Trudeau'nun belki de en büyük başarısı, iktidara geldikten sonra Kanada'da ortaya çıkacak sağcı-popülist tepkinin ABD ya da birçok Avrupa ülkesindekinden çok daha hafif olması olacak. Bu yıl başbakan olması muhtemel olan muhafazakar lider Pierre Poilievre, şüphesiz popülist bir dil kullanıyor ve basit insanları liberal elitlerle karşı karşıya getiriyor ve 2022 covid karşıtı protestolara verdiği destekle popülerlik kazandı.
Aynı zamanda, Amerikan "Vox "un da işaret ettiği gibi, Poilievre'nin popülizmi Trump'ınkinden çok daha ılımlı. Evet, göçün azaltılması gerektiğinden bahsediyor, ancak bunu göçmenleri şeytanlaştırmadan, esas olarak konut piyasasının durumuyla gerekçelendiriyor. Kanadalı'nın popülizmi pek de yerlici değil.
Yakın zamanda Jordan Peterson ile yaptığı röportajda - beş gün içinde neredeyse 3 milyon kez izlendi- Poilievre, "post-milli" bir Kanadalılık anlayışından uzaklaşmak ve "Kanada'nın Batı kimliğine dayanan bir ülke olarak ethosunu" teyit etmek gerektiğinden bahsederken alternatif sağ guruya selam verse de, politikacının "uyandırma savaşı "ndan ziyade deregülasyon, çevre normlarının gevşetilmesi, refah devletinin ve genel olarak devlet kurumlarının tasfiyesi ile ilgilendiği açıktır. Poilievre röportajda Kanadalılara şunu tekrarlıyor: ev almak gibi hayallerinizi gerçekleştiremiyorsunuz, çünkü emeğinizin meyveleri şişirilmiş, verimsiz bir bürokrasiyi sürdürmeye gidiyor ve keyfi düzenlemeler iş dünyasının büyümesini engelliyor, bu da bizi Amerika'ya kaçırtıyor - ve ben bunu değiştireceğim. Trump'tan ziyade on yıldan uzun bir süre önceki Çay Partisi aktivistlerini andırıyor.
Kuşkusuz Poilievre ideolojik olarak Trump'a Trudeau'dan daha yakın olacaktır.

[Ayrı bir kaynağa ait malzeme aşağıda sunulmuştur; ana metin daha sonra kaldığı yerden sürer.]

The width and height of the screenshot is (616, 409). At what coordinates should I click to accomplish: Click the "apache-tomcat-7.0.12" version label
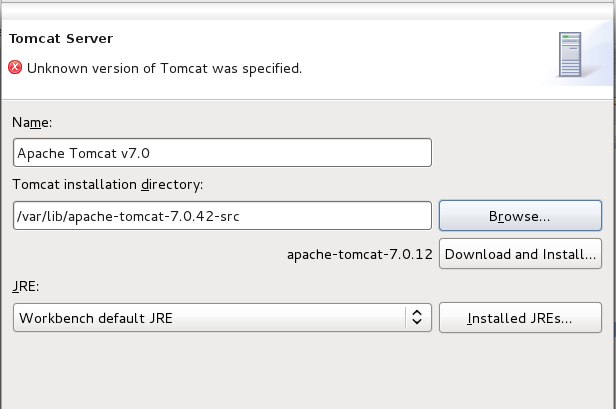(x=359, y=254)
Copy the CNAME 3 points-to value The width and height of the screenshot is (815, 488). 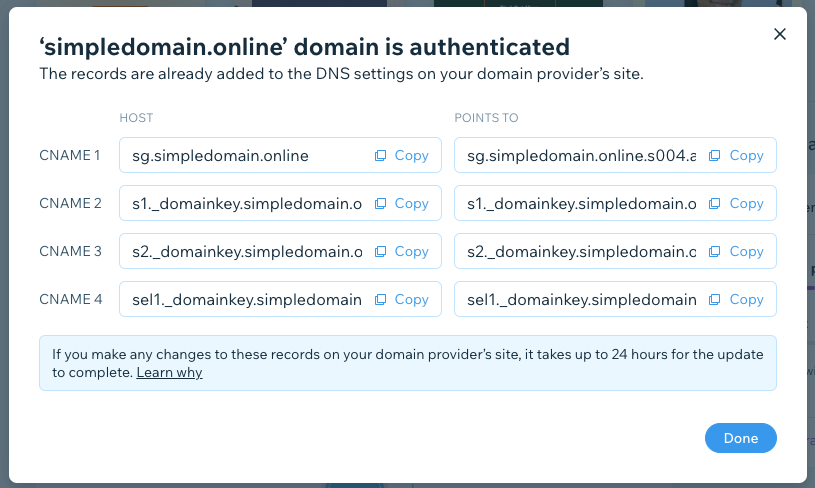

Ancak bu durum Cumhuriyetçilerin gümrük vergileri konusunda Trump'ın yakasını bırakacağı anlamına gelmiyor. Trump'ın Kanada ile ticari ilişkiler konusundaki açıklamalarının ne kadar ciddi olduğunu ya da 51. eyalet açıklamalarına nasıl davranmamız gerektiğini hala bilmiyoruz.

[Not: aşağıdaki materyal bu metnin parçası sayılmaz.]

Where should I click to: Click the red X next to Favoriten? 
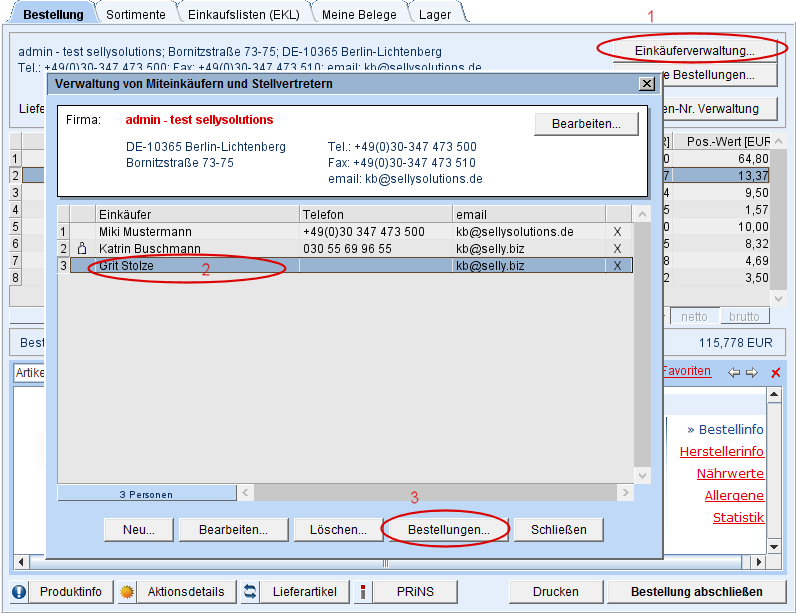775,373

Salı günü, Florida'daki konutunda düzenlenen konferansta, ABD'nin seçilmiş başkanı Kanada'yı ilhak etmenin yararlarını bir kez daha tarttı, kuzey komşusuyla sınırı korumanın maliyetinden ve bu ülkeyle olan olumsuz ticaret dengesinden şikayet etti. Askeri güç kullanma olasılığını dışladı, ancak ekonomik olarak zorlayıcı önlemlerin kullanılmasını reddetti. Bu sadece ideolojik olarak mesafeli Trudeau'yu trolleme arzusuyla açıklanamaz. Kanada'nın en sağcı popülist başbakanı güney sınırında böyle bir ortakla iyi bir ilişki kuramayabilir.